The infections with S. paucimobilis and H. alvei were successfully treated in most of the cases analyzed in the present review. In our study, we identified a few deaths reported in highly debilitated patients.

An important issue in clinical laboratories is the accurate identification of bacterial species isolated from human infection by routine laboratory tests. Even the environmental species are considered opportunistic—our study shows that there are many case reports that highlight a large panel of infections with two environmental species—H. alvei and S. paucimobilis. In order to have comparative methods with the clinical reports, we chose to maintain routine methods for identification. However, the present study is part of a larger study where a huge number of cave isolates will be identified by sequence-based bacterial analysis, which was 16S rRNA sequencing by the Sanger method [9].

We are interested in the antibiotic-resistance phenotype of bacterial species isolated from uncontaminated environments. The issue is relevant in the context of the treatment of opportunistic infection with these species. S. paucimobilis has an innate resistance to colistin, which is a reserve antibiotic. However, there are discussions about an adequate method for testing the polymyxin B/colistin and the critical breakpoints. CLSI recommended “intermediate” or “resistant” categories do not fit the EUCAST categories (EUCAST—Colistin Breakpoints—guidance document 2021). EUCAST guidelines recommend the micro-broth dilution method to detect the resistance to polymixinB/colistin and use colistin sulphate. Although polymixinB/colistin are reserve antibiotics that are not recommended in monotherapy, the emerging of multi-drug resistant species that exhibit the resistance to colistin need adequate interpretative guidelines [17,29,99,100]. A method suitable for the routine testing of polymixinB/colistin susceptibility is of great interest and there are studies that propose alternatives to the microbroth dilution method [101].

5. Conclusions

We isolated two Gram-negative bacilli, S. paucimobilis and H. alvei, from cave samples, which were identified by conventional bacteriological methods in order to have comparable outcomes with clinical reports. We sought to review the clinical reports with the environmental species. The environmental species should not be considered contaminants without a thorough analysis.

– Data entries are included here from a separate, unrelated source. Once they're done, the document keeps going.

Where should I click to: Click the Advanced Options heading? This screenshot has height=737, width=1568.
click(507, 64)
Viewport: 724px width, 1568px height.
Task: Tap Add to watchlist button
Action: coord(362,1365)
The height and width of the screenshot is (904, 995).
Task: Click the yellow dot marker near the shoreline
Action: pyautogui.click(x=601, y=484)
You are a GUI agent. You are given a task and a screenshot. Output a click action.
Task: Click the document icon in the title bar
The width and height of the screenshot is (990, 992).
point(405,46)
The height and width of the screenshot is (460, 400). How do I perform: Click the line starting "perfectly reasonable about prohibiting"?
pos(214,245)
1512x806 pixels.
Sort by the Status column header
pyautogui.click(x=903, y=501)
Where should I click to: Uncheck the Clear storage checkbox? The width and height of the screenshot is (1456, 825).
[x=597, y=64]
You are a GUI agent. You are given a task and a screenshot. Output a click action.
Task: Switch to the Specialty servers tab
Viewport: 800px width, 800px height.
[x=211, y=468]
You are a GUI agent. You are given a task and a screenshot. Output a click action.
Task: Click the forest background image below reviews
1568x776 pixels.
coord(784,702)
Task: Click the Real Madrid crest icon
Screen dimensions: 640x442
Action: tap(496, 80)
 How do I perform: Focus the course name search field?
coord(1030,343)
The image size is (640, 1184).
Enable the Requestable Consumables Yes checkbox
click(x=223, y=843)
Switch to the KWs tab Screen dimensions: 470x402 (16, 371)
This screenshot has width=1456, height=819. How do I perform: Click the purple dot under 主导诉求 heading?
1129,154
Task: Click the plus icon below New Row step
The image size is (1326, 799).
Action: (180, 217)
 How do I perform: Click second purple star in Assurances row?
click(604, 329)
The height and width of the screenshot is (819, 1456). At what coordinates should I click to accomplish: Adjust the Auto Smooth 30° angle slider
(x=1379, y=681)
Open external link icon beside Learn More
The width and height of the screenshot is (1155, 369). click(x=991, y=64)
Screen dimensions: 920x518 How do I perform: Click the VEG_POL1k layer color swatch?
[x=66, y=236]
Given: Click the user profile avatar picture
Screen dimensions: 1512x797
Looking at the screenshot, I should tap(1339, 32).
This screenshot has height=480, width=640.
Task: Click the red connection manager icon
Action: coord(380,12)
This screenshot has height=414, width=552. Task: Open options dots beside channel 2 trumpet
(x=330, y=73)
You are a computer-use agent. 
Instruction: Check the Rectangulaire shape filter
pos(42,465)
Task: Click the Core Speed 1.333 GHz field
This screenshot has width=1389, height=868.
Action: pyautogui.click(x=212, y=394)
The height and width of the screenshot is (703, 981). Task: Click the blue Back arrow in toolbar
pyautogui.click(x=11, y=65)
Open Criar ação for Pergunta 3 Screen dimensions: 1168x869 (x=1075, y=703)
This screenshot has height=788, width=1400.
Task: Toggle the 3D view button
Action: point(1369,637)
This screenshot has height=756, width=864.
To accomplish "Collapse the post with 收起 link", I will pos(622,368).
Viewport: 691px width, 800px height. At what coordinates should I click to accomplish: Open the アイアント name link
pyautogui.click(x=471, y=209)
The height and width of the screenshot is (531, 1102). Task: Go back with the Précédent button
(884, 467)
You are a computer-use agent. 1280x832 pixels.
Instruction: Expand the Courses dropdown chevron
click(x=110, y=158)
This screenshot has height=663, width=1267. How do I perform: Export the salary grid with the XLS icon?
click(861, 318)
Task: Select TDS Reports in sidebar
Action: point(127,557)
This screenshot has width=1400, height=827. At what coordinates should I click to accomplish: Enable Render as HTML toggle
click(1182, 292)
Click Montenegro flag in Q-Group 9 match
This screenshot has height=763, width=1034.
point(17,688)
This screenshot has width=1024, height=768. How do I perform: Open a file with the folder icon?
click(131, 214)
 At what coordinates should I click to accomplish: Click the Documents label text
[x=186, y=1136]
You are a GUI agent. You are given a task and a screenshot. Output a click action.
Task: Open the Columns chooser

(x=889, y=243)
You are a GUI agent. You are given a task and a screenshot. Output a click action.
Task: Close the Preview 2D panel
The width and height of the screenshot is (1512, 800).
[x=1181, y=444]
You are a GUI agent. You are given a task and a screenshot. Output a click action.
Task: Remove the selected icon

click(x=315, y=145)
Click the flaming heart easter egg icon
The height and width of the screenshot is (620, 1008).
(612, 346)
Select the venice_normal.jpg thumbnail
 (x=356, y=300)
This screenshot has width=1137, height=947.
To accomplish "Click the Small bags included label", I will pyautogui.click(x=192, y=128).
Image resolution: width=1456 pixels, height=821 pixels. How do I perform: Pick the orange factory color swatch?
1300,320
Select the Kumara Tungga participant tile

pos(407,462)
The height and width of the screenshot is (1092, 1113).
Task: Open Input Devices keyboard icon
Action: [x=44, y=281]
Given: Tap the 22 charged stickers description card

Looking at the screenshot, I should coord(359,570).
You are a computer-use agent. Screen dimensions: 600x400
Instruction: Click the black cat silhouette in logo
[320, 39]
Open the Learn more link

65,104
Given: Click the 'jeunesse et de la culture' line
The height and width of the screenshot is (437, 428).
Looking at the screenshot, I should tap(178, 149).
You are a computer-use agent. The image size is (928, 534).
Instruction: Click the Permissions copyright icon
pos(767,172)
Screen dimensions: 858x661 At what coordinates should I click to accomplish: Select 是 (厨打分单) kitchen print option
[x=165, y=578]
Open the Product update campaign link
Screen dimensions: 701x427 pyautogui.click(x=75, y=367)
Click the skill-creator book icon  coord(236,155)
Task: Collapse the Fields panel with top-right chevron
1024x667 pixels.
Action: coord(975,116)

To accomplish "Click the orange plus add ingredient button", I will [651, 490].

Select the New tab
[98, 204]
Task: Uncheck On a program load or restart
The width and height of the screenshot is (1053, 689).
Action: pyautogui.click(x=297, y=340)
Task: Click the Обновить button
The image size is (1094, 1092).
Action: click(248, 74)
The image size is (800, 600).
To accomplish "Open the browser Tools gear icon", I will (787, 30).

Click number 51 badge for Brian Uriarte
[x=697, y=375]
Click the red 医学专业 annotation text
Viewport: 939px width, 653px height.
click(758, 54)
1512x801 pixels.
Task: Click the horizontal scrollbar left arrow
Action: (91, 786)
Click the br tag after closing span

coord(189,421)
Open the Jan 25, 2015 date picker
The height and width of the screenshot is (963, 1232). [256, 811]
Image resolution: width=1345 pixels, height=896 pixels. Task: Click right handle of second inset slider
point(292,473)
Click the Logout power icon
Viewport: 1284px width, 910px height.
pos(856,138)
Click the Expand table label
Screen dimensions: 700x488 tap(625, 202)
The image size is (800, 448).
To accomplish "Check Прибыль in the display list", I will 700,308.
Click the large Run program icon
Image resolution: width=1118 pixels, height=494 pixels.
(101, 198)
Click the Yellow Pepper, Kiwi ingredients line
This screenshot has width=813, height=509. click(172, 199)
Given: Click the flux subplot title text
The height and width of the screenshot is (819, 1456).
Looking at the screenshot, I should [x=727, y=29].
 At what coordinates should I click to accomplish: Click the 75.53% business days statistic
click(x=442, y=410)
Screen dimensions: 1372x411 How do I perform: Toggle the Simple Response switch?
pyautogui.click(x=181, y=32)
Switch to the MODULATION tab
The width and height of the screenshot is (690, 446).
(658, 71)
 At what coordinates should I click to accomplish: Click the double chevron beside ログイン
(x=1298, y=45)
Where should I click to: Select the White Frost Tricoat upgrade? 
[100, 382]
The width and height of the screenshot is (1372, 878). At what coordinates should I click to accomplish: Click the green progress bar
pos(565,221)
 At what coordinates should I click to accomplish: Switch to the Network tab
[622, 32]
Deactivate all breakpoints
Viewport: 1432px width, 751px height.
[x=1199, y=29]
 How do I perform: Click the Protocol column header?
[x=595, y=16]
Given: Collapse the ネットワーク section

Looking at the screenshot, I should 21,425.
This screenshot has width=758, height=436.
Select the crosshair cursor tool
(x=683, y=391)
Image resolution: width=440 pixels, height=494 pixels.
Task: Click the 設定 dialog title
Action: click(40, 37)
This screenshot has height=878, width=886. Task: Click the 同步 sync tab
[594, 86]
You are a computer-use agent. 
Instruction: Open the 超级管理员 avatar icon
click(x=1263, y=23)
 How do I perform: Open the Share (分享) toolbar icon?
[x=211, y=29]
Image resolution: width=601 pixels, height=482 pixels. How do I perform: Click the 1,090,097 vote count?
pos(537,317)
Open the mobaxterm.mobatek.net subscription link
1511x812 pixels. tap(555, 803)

Human infections with S. paucimobilis and H. alvei are rare and reported mostly in debilitated patients with underlying diseases. However, our review that included 49 references and 447 cases stressed that S. paucimobilis and H. alvei were isolated from immune-deficient and immune-competent hosts and that the source of infections is not easily determined. A deep view of the opportunistic species in their natural habitat could advance the understanding of the infections mainly in immune-competent hosts.